The George Taylor House, also known as George Taylor Mansion, was the home of George Taylor, a signer of the Declaration of Independence.[2]

The home, which is located in Catasauqua, Lehigh County, Pennsylvania, was built by Taylor in 1768. It was declared a National Historic Landmark in 1971.[2] The Borough of Catasauqua purchased the house from the Lehigh County Historical Society in 2009 and today sponsors events and offers tours of the property at the borough's southwestern corner near the historic Lehigh River Canal.[3][4]

The house's first owners[edit]

The George Taylor House's first three owners were men of substantial means, who played notable roles locally and nationally in events leading up to the nation's founding.

George Taylor, 1768–76[edit]

For a full profile, see George Taylor (delegate).

George Taylor was born in northern Ireland in 1716 and immigrated to the American colonies in 1736.[5] Starting as an indentured laborer, he built a successful career as an ironmaster in Pennsylvania, first at Warwick Furnace and Coventry Forge in Chester County and later at Durham Furnace in Bucks County.[6]

In 1767, Taylor purchased a 331-acre (1.34 km2) estate in Biery's Port (now part of Catasauqua) for £700. On this expansive property overlooking the Lehigh River, he built what was then one of the finest homes in the region, the house now named for him.[7] Shortly after the Taylors moved in, his wife Ann died.[7] Taylor continued to live here for the next six years, but in 1774, he returned to Durham to operate the ironworks under a new lease.[6] Until that time, production at Durham Furnace had focused on domestic products, primarily plates for stoves and fireplaces but also cast iron pots and pans.

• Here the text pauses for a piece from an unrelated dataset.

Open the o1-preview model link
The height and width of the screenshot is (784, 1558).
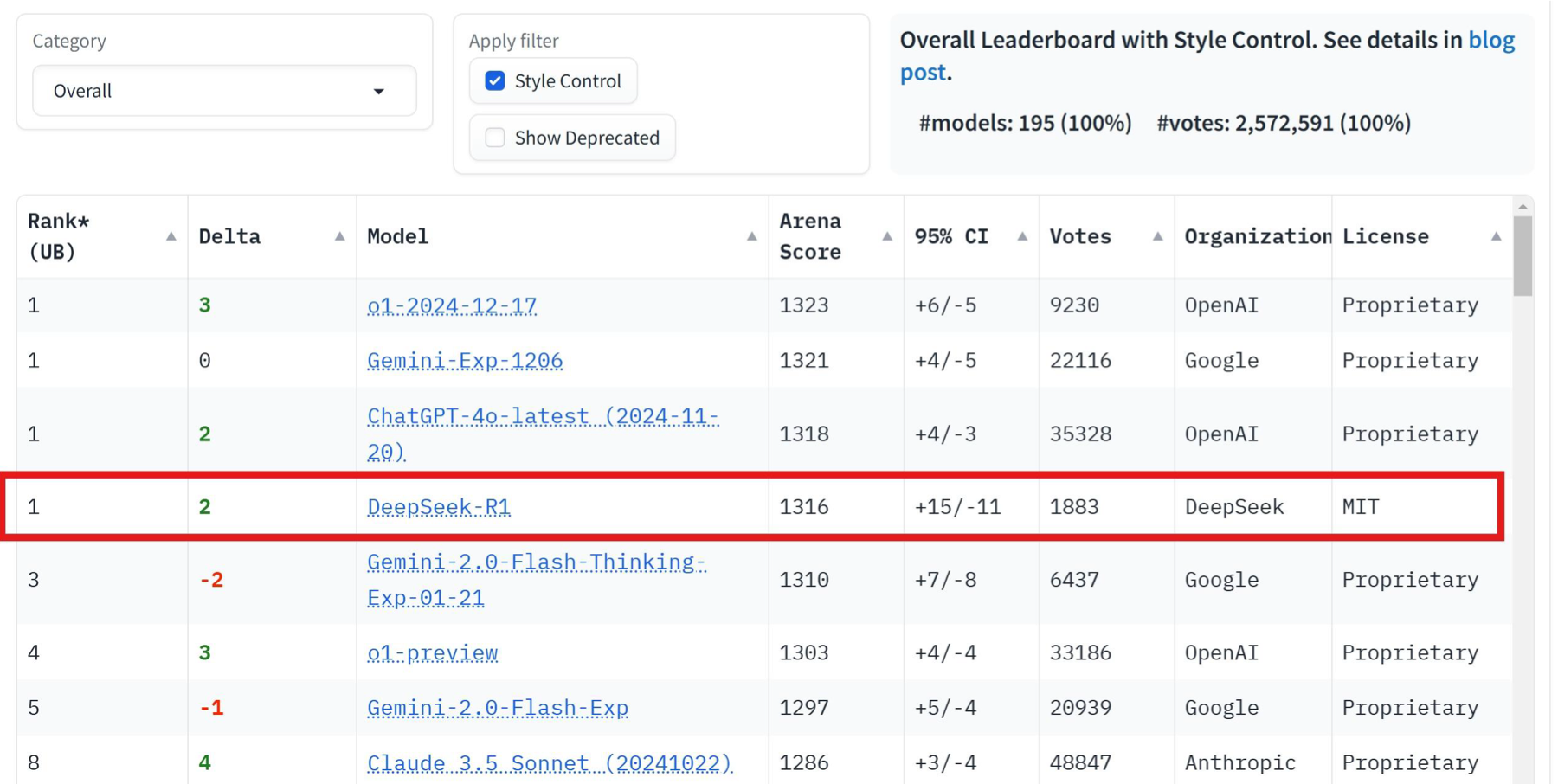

With the start of the Revolutionary War in 1775, the mill became a major supplier of cannon shot to the Continental Army and Navy.[8]

Taylor first entered the public arena in the late 1750s as a justice of the peace, a judicial post that was important in colonial times, when travel to the county courthouse was difficult. He was subsequently elected to the Pennsylvania Provincial Assembly, representing Northampton County from 1764-69.[5] In 1775, he was re-elected to the Assembly and on July 20, 1776, was appointed to the Continental Congress. Two weeks later, on August 2, he signed the Declaration of Independence, along with most of the congressional delegates.[9]

Four months before joining the Congress, Taylor sold his Biery's Port property to John Benezet of Philadelphia.[10] The next year, in March 1777, Taylor was named to Pennsylvania's new Supreme Executive Council, a 12-member body that acted in the capacity of governor. In ill health, he resigned from the council after just a few months, ending his public career. Taylor remained active in iron making over the next three years, but retired to Easton in 1780. Less than a year later, on February 23, 1781, he died at the age of 65.[6]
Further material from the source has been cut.